I regularly told myself how lazy and worthless I was, regularly said and thought things about myself that I would never even imagine saying about or to other people. Shopping was a nightmare that almost always ended in tears. I cried myself to sleep or stood in front of the mirror and prayed to be smaller more times that I could count. I spent thousands and thousands of dollars I didn’t have trying to force my body to be something it wasn’t meant to be.
When I got pregnant for the first time, instead of being appreciative of the miracle that was happening inside me, I hated my body even more. I hated that I didn’t have a cute, round bump like every other pregnant person I knew, hated every single pound I gained even though I was growing another human being inside of me. Something that should’ve been a joyous, wondrous time in my life was overshadowed by the self-hatred I felt.
I look back on those years of my life and feel sad for that girl who missed out on truly experiencing all life has to offer because I was too focused on achieving some impossible ideal. I was too focused on how many calories something had than to just be with the people I loved and enjoy our time together. I was too focused on what other people might think of me if I just stopped trying.

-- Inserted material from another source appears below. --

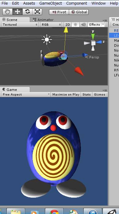Switch to the Animator tab
The image size is (119, 214).
(x=43, y=20)
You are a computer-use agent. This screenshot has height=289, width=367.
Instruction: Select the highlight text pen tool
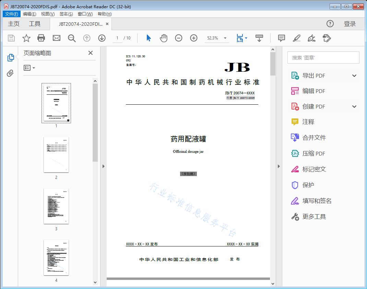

I’d like to tell you all of those dark thoughts are gone, but that would be a lie. Some days, I have to fight to keep the darkness at bay. I have to practice saying nice things to myself instead of tearing myself down. I have to work every day to keep from slipping back into that place of all-consuming self-hatred. It is a fight I am happy to fight every day for the rest of my life if I have to. It is hard and exhausting some days, but is it totally worth it.